WORK INSTRUCTIONS
Only the lines from the one containing "The height and width of the screenshot is (811, 1512)." through the end of the entries should be returned, exactly as they are, with the pictures omitted.

DATA UNDER STUDY
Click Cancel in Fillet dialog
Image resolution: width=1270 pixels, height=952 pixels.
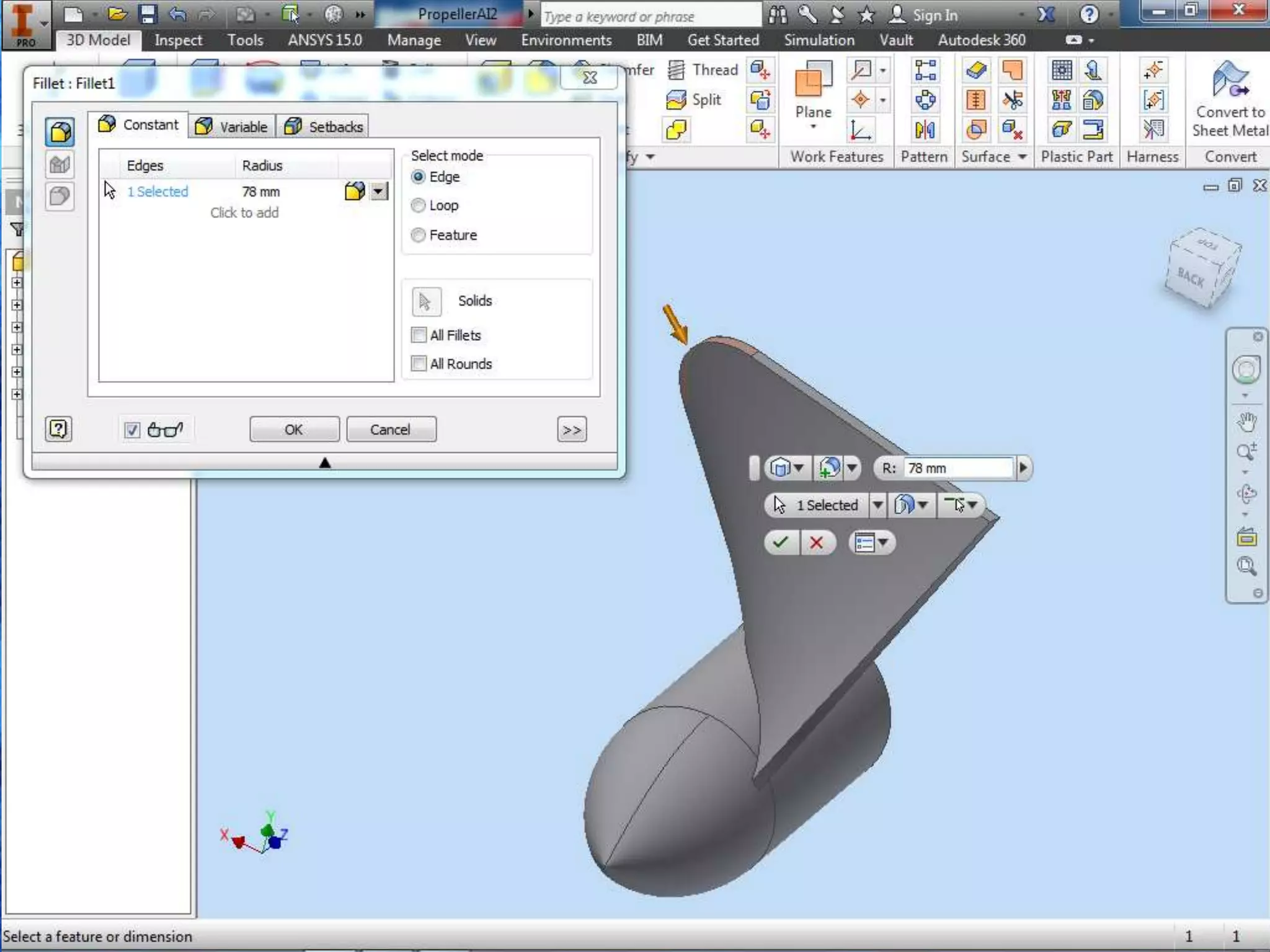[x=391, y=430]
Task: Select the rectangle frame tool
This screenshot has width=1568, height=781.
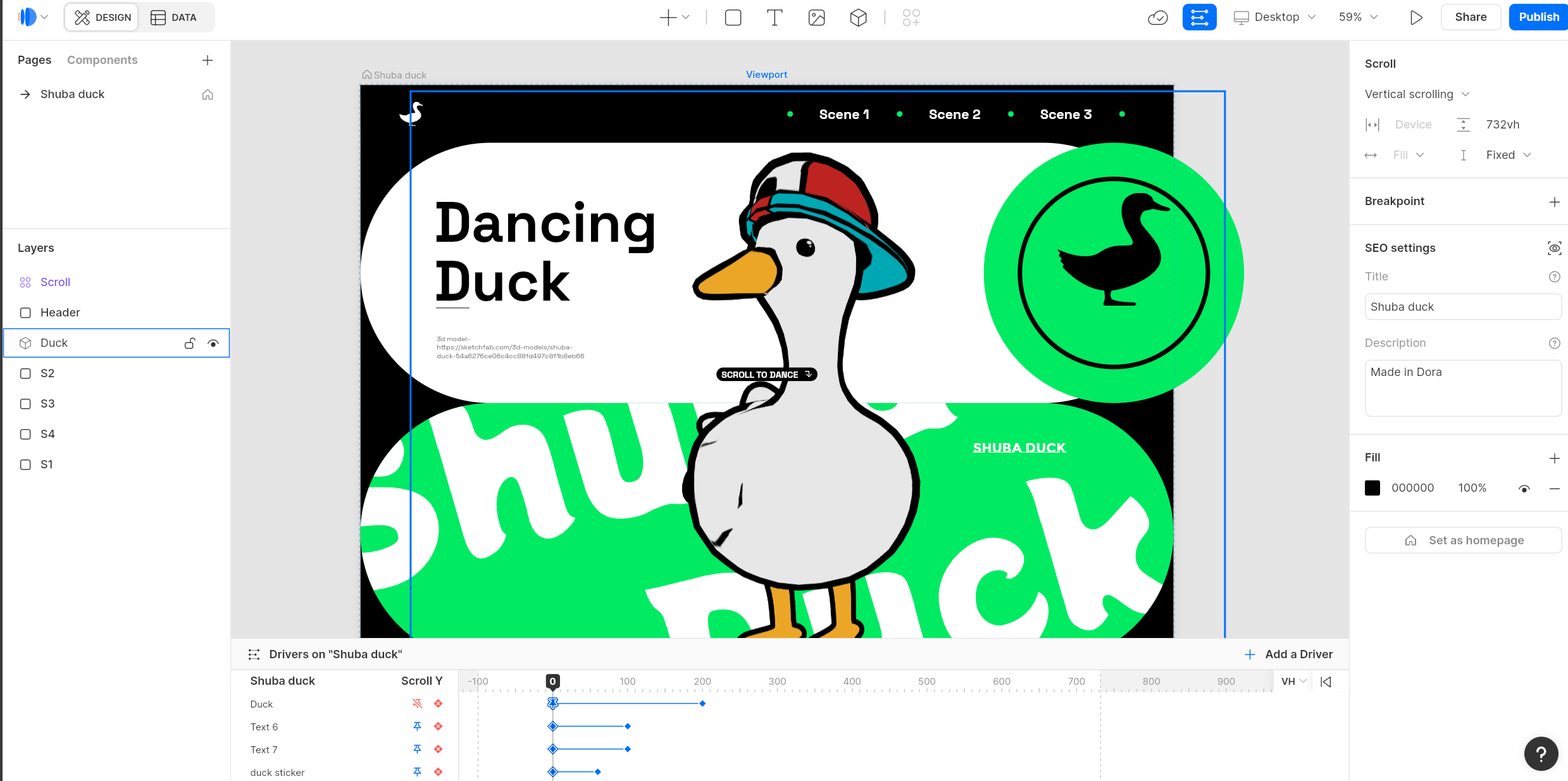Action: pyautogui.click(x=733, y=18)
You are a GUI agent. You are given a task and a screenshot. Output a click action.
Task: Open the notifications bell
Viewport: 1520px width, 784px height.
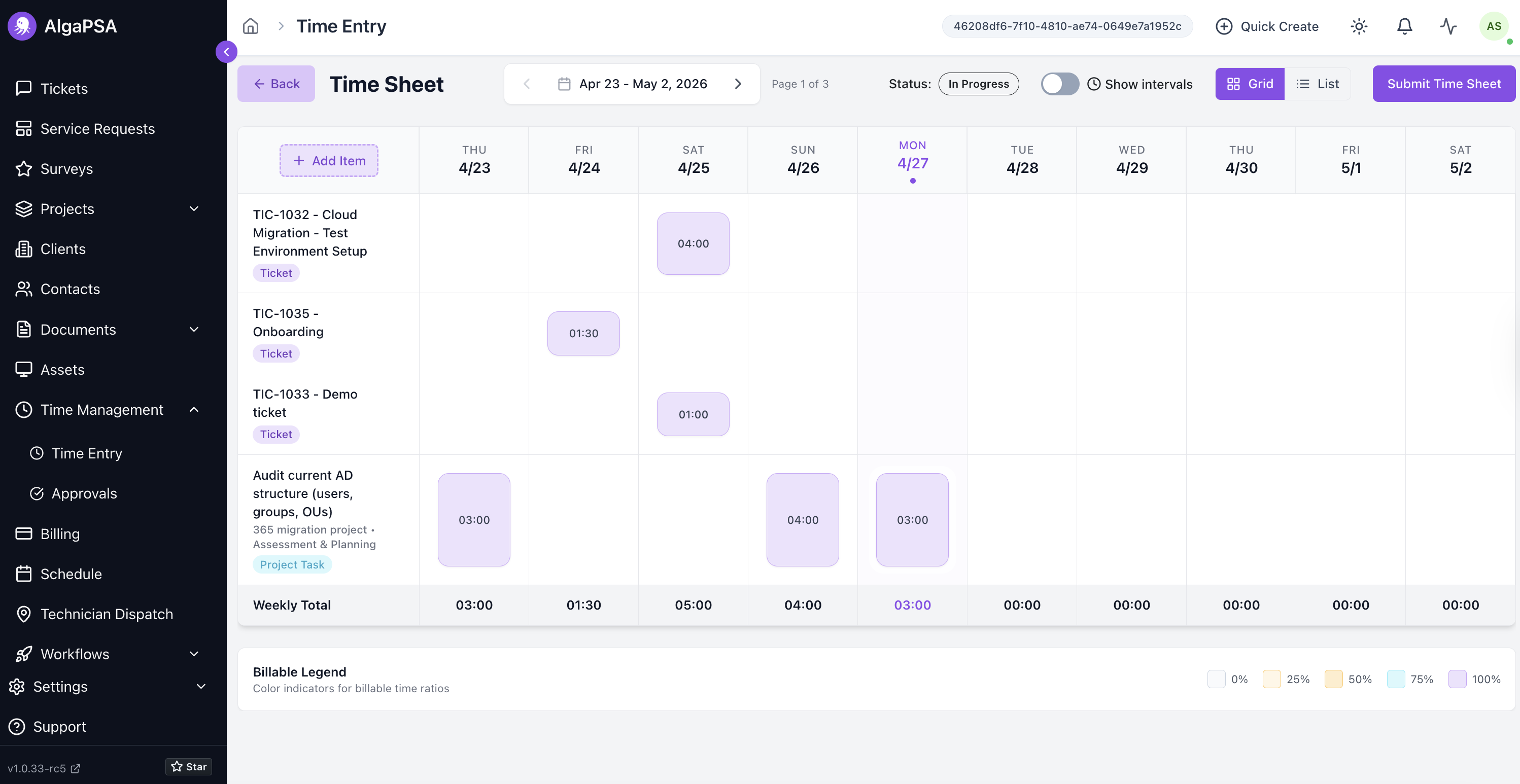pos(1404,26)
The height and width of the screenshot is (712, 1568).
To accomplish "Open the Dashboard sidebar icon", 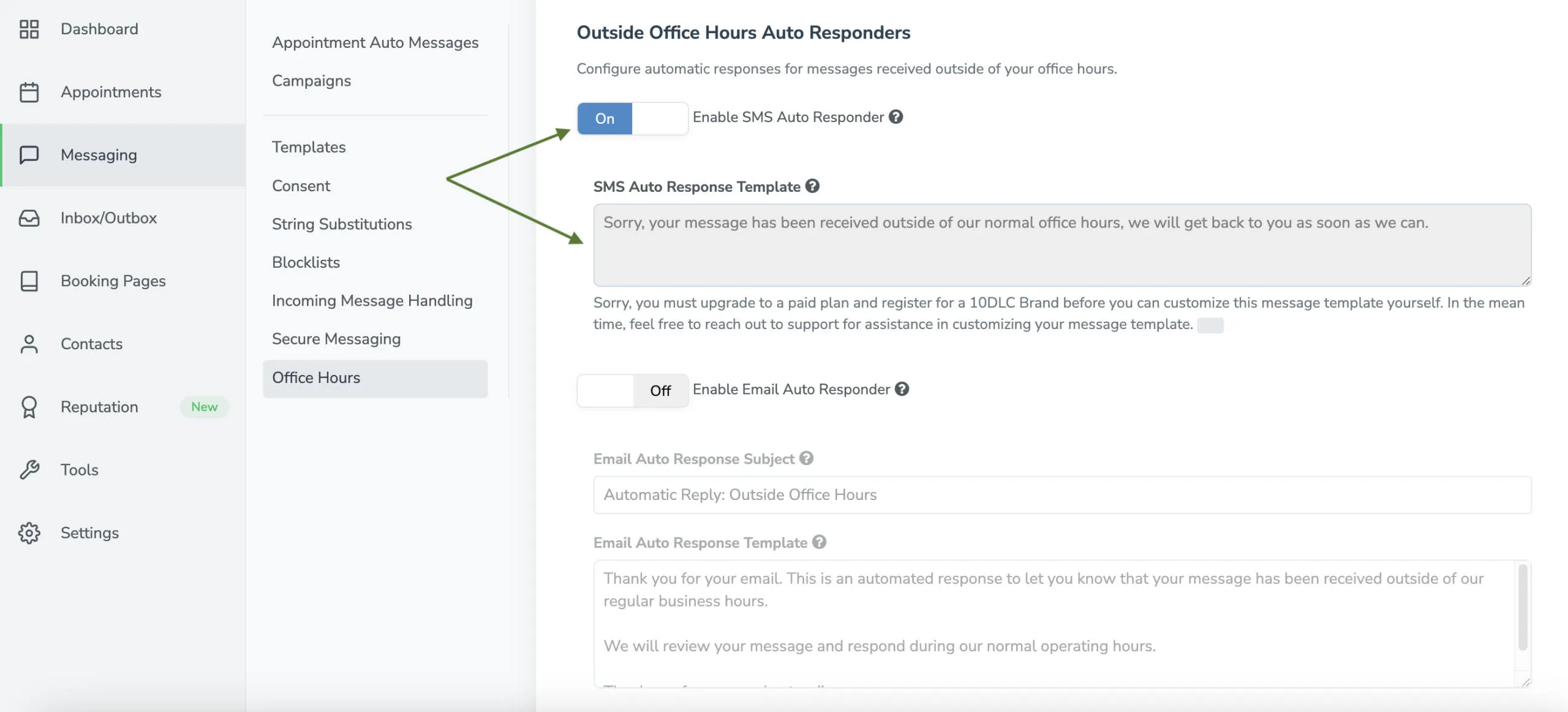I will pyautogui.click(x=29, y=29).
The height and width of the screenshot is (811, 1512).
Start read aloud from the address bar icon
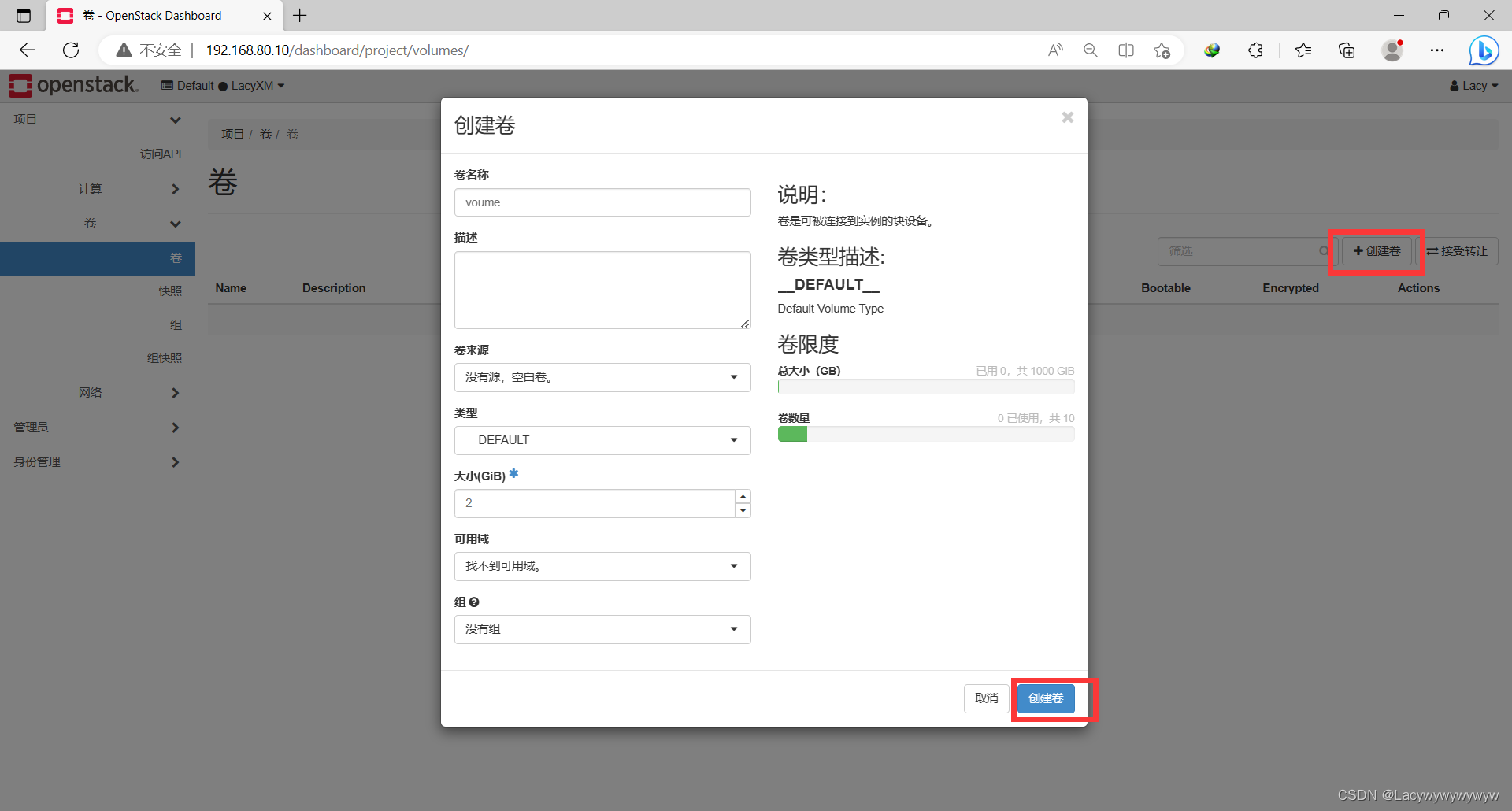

EXPECTED OUTPUT
The height and width of the screenshot is (811, 1512).
Start read aloud from the address bar icon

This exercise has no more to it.